**Instruction:** Rewrite the rows from the line with "irrigated (735, 360)" through the end of the rows, changing "document" to "page" and leaving everything else unchanged.

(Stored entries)
::::

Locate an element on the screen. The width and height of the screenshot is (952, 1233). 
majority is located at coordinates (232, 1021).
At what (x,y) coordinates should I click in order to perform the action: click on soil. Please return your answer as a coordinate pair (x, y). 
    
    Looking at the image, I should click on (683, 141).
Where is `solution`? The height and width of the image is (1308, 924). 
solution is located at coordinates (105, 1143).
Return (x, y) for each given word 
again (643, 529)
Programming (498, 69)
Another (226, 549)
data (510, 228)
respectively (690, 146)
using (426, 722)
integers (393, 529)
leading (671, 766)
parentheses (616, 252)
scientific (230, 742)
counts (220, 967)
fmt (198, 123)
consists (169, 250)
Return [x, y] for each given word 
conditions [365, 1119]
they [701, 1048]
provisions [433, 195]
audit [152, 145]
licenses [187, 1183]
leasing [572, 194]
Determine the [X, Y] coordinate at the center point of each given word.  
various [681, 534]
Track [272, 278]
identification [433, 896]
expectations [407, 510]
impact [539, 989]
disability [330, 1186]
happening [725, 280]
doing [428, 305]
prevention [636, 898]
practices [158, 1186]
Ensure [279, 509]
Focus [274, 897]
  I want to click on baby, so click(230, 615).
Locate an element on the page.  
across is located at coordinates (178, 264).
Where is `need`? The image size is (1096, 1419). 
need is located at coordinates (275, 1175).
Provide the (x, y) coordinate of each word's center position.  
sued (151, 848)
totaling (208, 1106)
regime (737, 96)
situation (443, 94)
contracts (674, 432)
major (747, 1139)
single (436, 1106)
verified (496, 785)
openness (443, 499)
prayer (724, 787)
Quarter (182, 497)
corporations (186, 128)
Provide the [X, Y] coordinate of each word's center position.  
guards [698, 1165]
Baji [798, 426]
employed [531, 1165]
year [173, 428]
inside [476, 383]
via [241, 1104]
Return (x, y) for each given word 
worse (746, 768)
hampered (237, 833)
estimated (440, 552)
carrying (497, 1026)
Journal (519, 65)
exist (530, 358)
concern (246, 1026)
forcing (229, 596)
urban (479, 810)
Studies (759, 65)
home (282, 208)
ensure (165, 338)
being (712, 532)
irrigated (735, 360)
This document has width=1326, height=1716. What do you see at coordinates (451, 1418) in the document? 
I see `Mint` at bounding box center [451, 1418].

::::

**Expected output:**
irrigated (735, 360)
This page has width=1326, height=1716. What do you see at coordinates (451, 1418) in the page? 
I see `Mint` at bounding box center [451, 1418].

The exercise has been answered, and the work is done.